For many Utahns, voting in favor of medical marijuana meant defying the wishes of their spiritual leaders. In August, The Church of Jesus Christ of Latter-day Saints weighed in on Proposition 2, saying the measure went too far and was dangerous for Utah’s youth. While not unheard of for Mormon leaders to take this kind of heavy-handed stance, it’s rare. The fact that the proposition passed in spite of their opposition is rarer still.
As recently as last Friday, Mormon officials were touting the dangers of Proposition 2. Sister Lisa Harkness, First Counselor in the General Primary Presidency that oversees Mormon children, warned marijuana could get in the hands of children, possibly causing developmental issues and addiction.
Church officials, including Harkness, have clarified that they do not oppose the medicinal use of medical marijuana but strongly oppose any recreational use.
Jennifer Henson, a Mormon mother of six from Logan, Utah, said she voted in favor of Proposition 2 not out of defiance to her Church leaders, but out of concern for her children.
Henson, who is epileptic, has a 2-year-old girl who shares her condition and another daughter with autism. Marijuana provides an option to manage their symptoms without the negative side effects of prescription drugs.
“Everyone is saying ‘We need to vote against Prop 2 for the children.’ But, what about my children?” Henson said.
The proposition, as it is written, allows for Utahns with qualifying medical conditions, such as Alzheimer’s or post-traumatic stress disorder, to purchase up to 2 ounces. of marijuana at future dispensaries. For those in rural areas where access to dispensaries will be difficult, patients can grow up to six plants for personal use. But that iteration of the proposition may never see the light of day.

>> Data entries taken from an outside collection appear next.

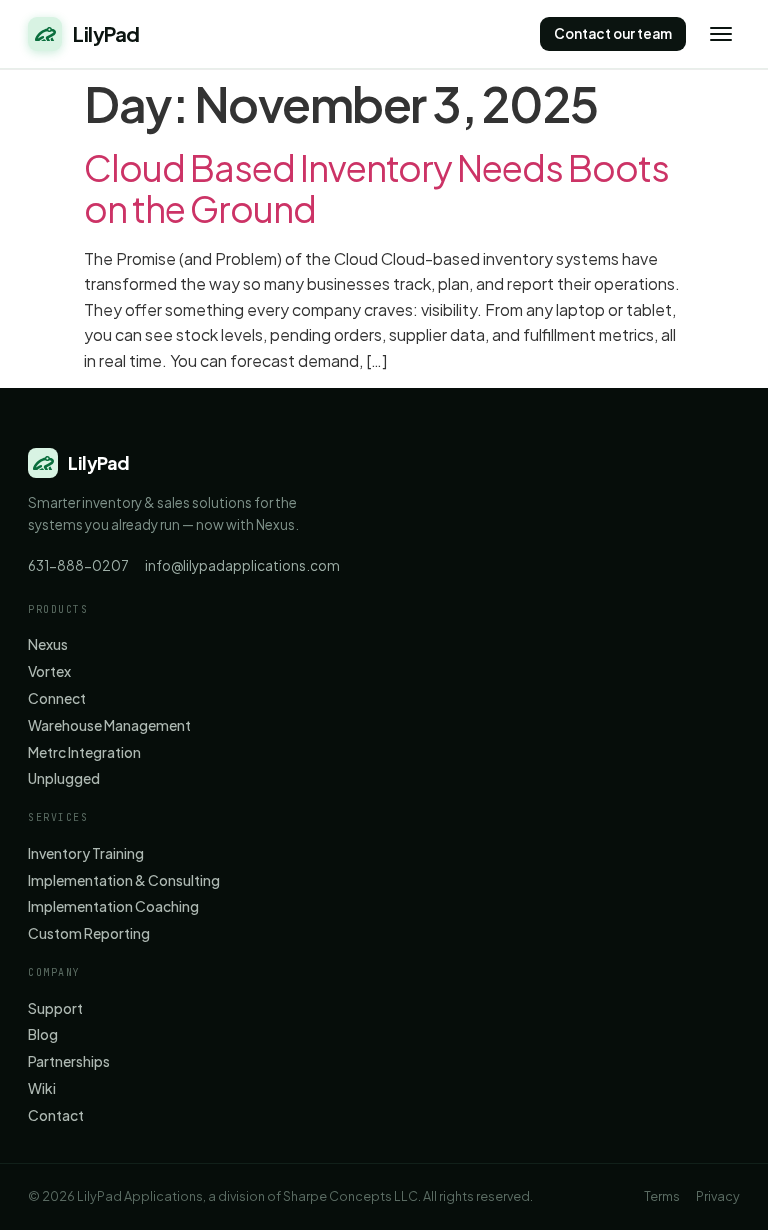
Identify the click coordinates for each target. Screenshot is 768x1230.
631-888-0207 (78, 565)
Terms (662, 1196)
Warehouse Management (109, 725)
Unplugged (64, 778)
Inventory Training (86, 853)
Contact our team (613, 33)
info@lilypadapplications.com (242, 565)
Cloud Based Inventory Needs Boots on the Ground (376, 188)
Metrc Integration (84, 752)
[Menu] (721, 34)
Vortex (49, 671)
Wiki (42, 1088)
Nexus (48, 644)
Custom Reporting (89, 933)
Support (55, 1008)
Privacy (718, 1196)
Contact (56, 1115)
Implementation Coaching (113, 906)
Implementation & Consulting (124, 880)
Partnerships (69, 1061)
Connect (57, 698)
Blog (43, 1034)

In anticipation of the vote, the Utah legislature has announced plans to hold a special session to draw up new legislation to allow for a more regulated system of dispensing marijuana. These plans, known as “the compromise,” has had buy-in from both sides of the ballot initiative battle, including the Mormon Church and the Libertas Institute of Utah, a Libertarian think tank that has advocated for the medical use of marijuana for years.
The compromise will likely result in much tighter restrictions for how dispensaries operate and how many are allowed in each county. Patients hoping to purchase cannabis may undergo criminal background checks. The way the marijuana flower is distributed could also be altered, with the state opting for dosage “cubes” rather than baggies, allowing authorities to differentiate between product that is sold legally or illegally.

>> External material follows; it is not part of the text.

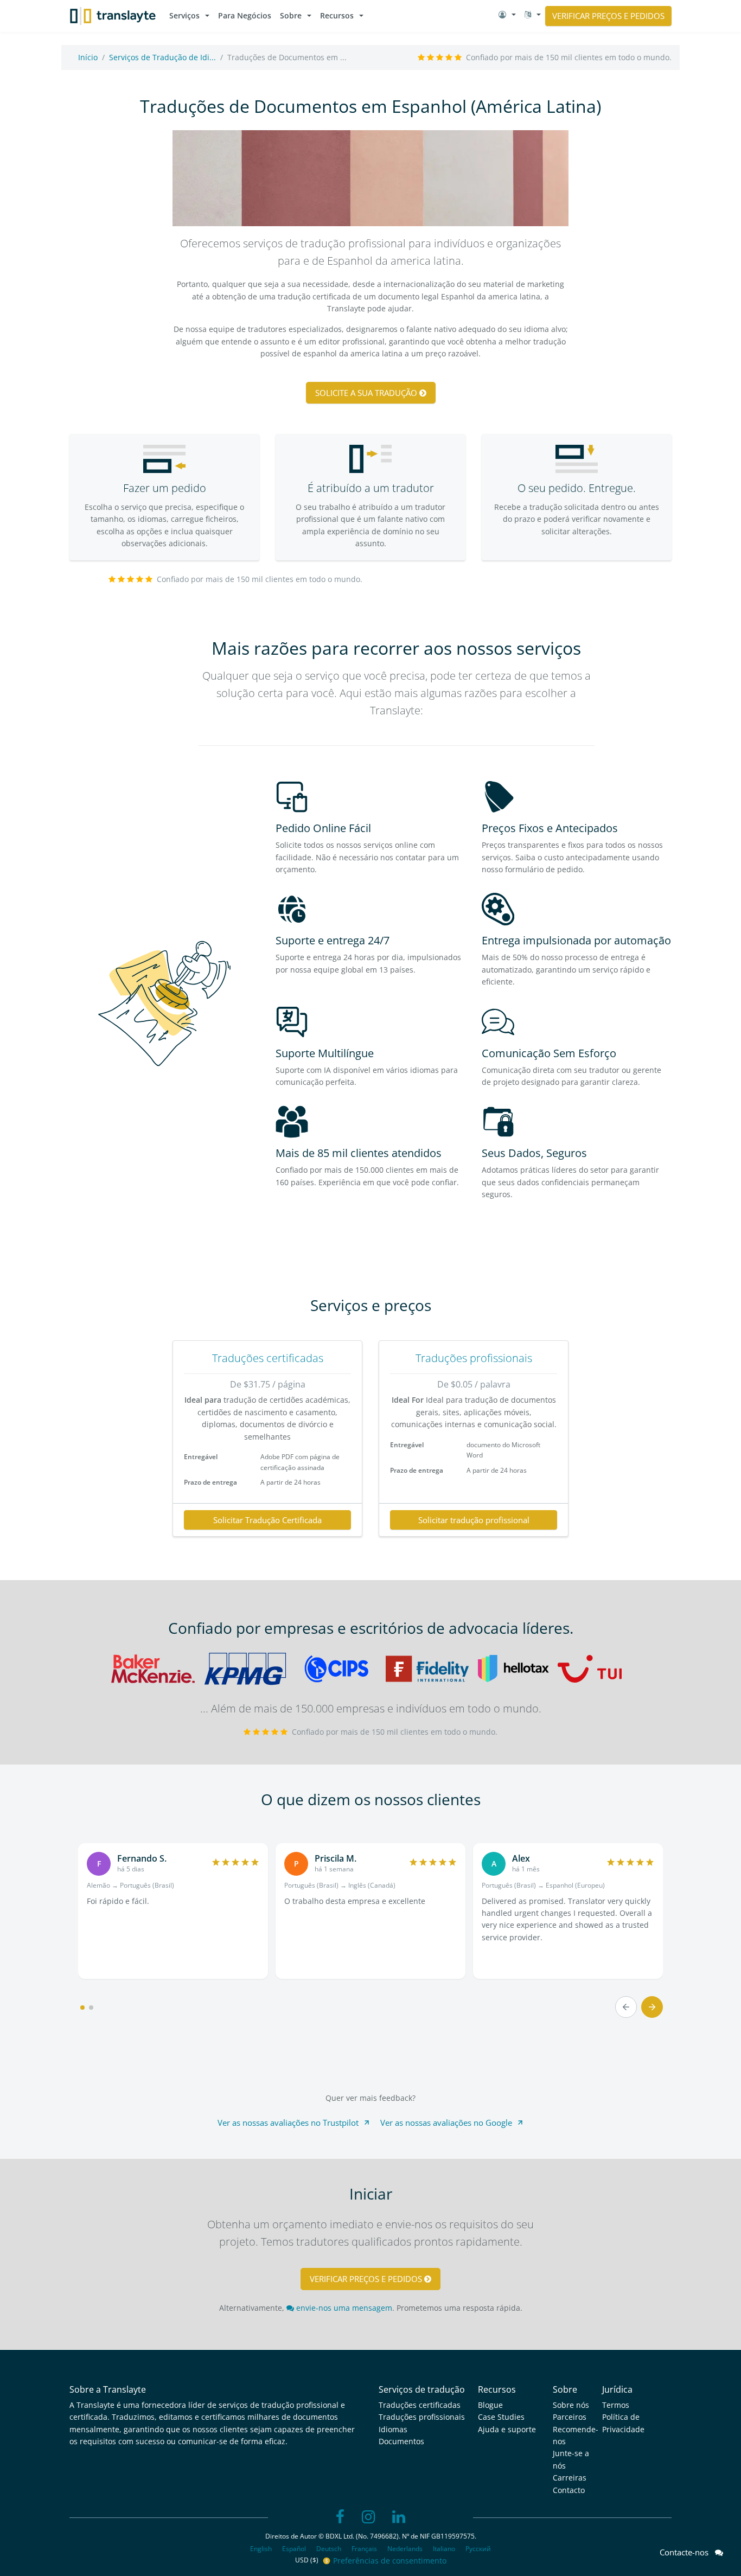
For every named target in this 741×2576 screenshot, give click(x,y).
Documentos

Because the compromise was anticipated to happen regardless of the outcome some questioned whether or not the voting results mattered. Christine Stenquist, the president of Together for Responsible Use and Cannabis Education, or TRUCE, said, “I absolutely think the vote mattered.”
“It’s leverage,” Stenquist added. “It’s saying, ‘This is what we want and we expect something to be done.’”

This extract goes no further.